■ Supplied text ■
········
I bought it in petco but I’ve seen it elsewhere. It’s just chicken. One brand I’ve bought is PureBites.


----------



## Click-N-Treat (Nov 9, 2015)

Heads up that something called Choppers are dehydrated beef lung. Hit the bigger and harder pieces with a mallet, and they work well. Chopppers are Noelle's high value treat. A squirrel could be standing on Noelle's back playing a trumpet while doing the hula and Noelle would not notice. Beware, you must hide the Choppers bag from cats because they will rip it open and eat the whole thing overnight. Choppers - Natural Dog Chew | Redbarn Choppers


----------



## Skylar (Jul 29, 2016)

Click-N-Treat said:


> Heads up that something called Choppers are dehydrated beef lung. Hit the bigger and harder pieces with a mallet, and they work well. Chopppers are Noelle's high value treat. A squirrel could be standing on Noelle's back playing a trumpet while doing the hula and Noelle would not notice. Beware, you must hide the Choppers bag from cats because they will rip it open and eat the whole thing overnight. Choppers - Natural Dog Chew | Redbarn Choppers


Of course your cat would deny this and blame it on the dogs.


----------



## Click-N-Treat (Nov 9, 2015)

True, but my dogs can't climb high shelves, so I know it's the cats doing this. I've even had cats rip open the Choppers before I get it unpacked from the store bag. Naughty kitties.


----------



## lily cd re (Jul 23, 2012)

Skylar said:


> I bought it in petco but I’ve seen it elsewhere. It’s just chicken. One brand I’ve bought is PureBites.


I use PureBites chicken jerky too. I actually have it on a subscription order through Chewy. For the jerky the pieces tend to be big so what BF usually does is smash the bag before opening it to break the pieces up.


----------



## Mfmst (Jun 18, 2014)
········
■ Supplied information ■
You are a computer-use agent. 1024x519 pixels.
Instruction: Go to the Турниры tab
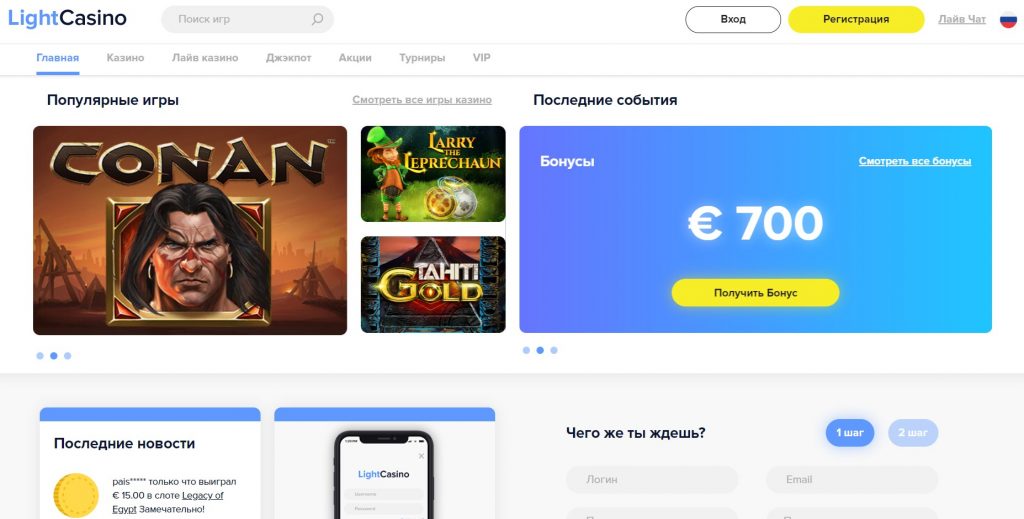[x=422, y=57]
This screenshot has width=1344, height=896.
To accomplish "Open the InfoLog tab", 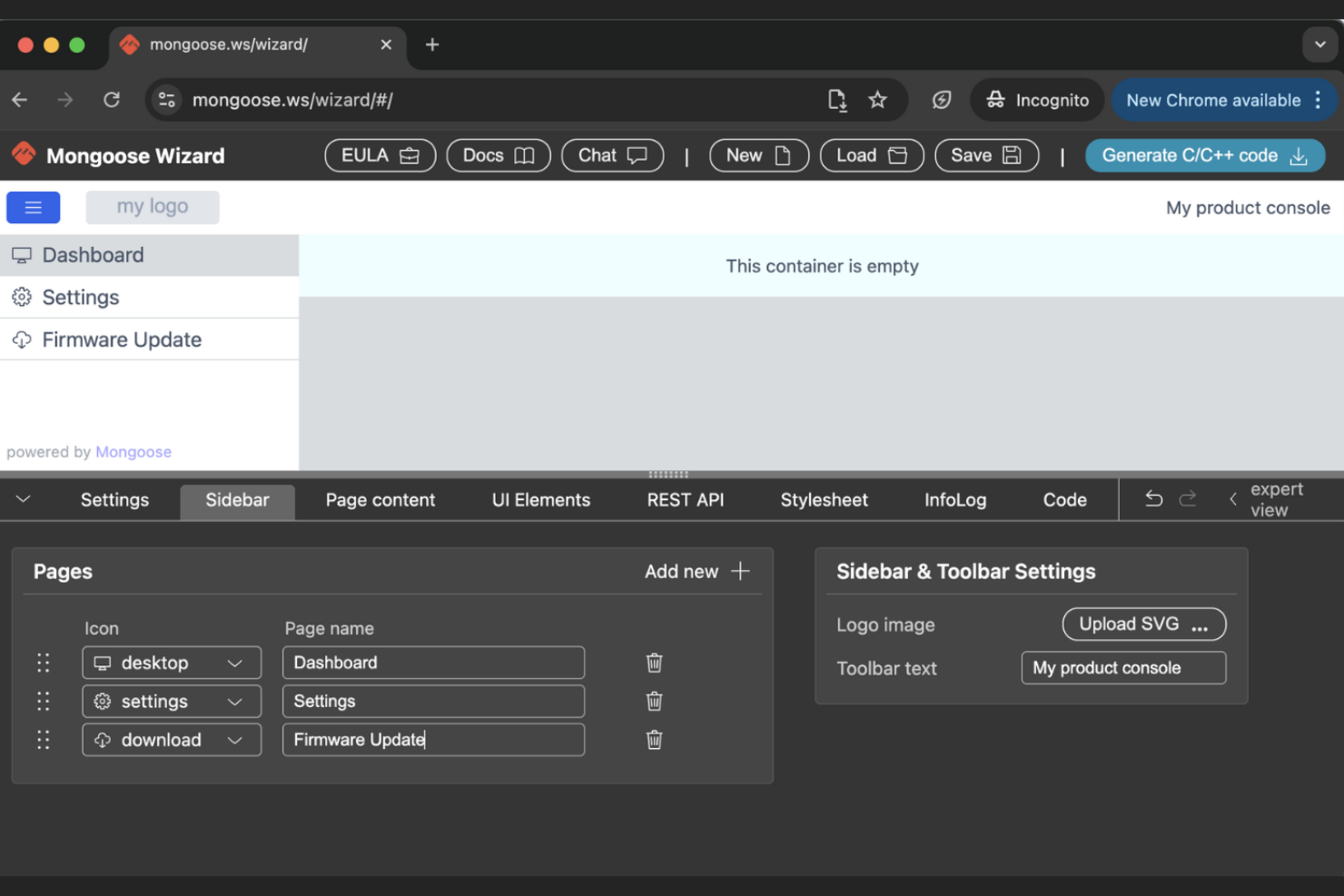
········
■ Problems to solve ■
**1)** Reproduce everything in the dog treat thread from "## lily cd re" down to "the pieces up.".
**2)** Carry on the dog treat thread from the point where it stops.
The items have no connection to the dog treat thread.

■ Answers for the tasks ■
**1)**
## lily cd re (Jul 23, 2012)

Skylar said:


> I bought it in petco but I’ve seen it elsewhere. It’s just chicken. One brand I’ve bought is PureBites.


I use PureBites chicken jerky too. I actually have it on a subscription order through Chewy. For the jerky the pieces tend to be big so what BF usually does is smash the bag before opening it to break the pieces up.

**2)**
I swear by Boulder Dog treats and chews, also dehydrated cod skin from Polka Dot. I crumble everything so sometimes Buck gets dust. I put on a cotton fishing vest so I have a designated pocket for treats, poo bags, leash etc. I didn’t want to accidentally wash jeans that had dog treats and needed more stuff than could fit in a fanny pack.


----------



## david1438 (Feb 14, 2018)

Skylar said:


> When my dog ate kibble, I used to use it as training treats.
> 
> I’ve also used Zukes minis, but I always cut them up into 4 sections as I felt they were a few too many calories to be used for training my minipoo.
> 
> I’ve been carrying around dehydrated chicken in my purse to have something on hand. It has a weird balsa wood like texture and I can break off pieces as needed. Very light weight since all moisture is removed.



Skylar, are you dehydrating raw chicken or cooked chicken for your treats?


----------



## Skylar (Jul 29, 2016)

david1438 said:


> Skylar, are you dehydrating raw chicken or cooked chicken for your treats?


Actually I do both.

I cut up narrow strips of cooked turkey or chicken breast and stick it in a plastic sandwich baggie - I break off tiny pieces for treats. If I'm going to training class, I place it in an insulated lunch bag with ice blocks to keep it cold.

I also bake low fat hamburger - I roll it out to a thin rectangle, use a knife to score in long narrow strips, then bake until cooked. I then package it in plastic bags. I then break off tiny pieces as I need them.

I freeze what I make and take out just what I need.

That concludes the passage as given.